··· Dataset extract

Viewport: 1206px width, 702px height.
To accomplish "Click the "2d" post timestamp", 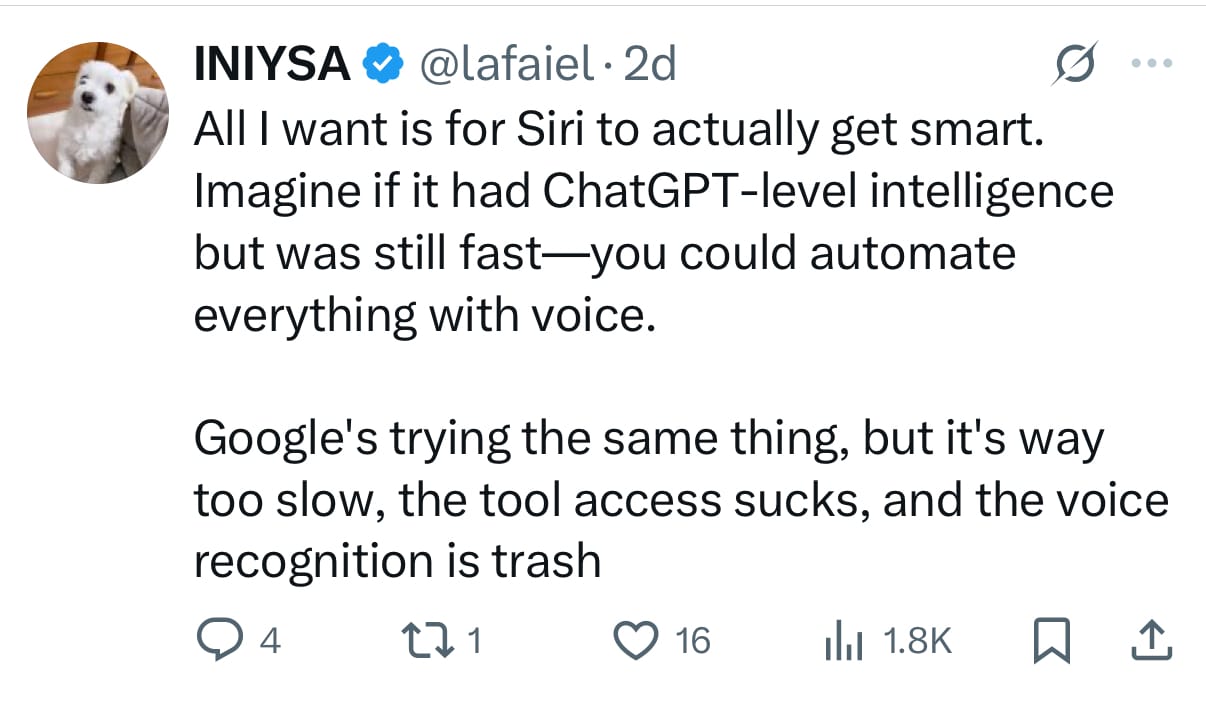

······
··· Dataset extract

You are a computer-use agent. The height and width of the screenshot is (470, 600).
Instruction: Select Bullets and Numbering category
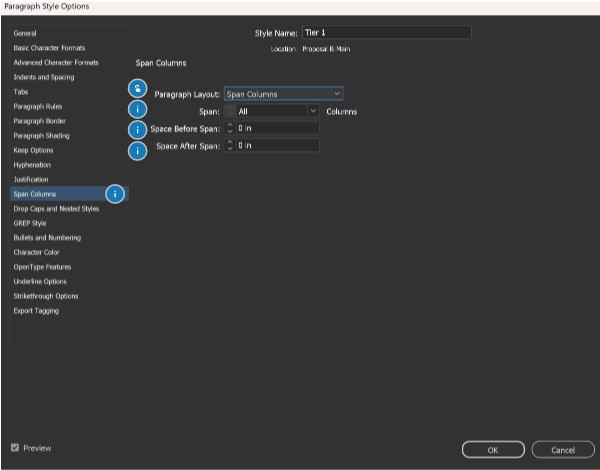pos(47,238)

······

→ Task prompt
Look through the entries for lines containing the word "height" and return each one.

→ Answer to the problem
Viewport: 1206px width, 702px height.
You are a computer-use agent. The height and width of the screenshot is (470, 600).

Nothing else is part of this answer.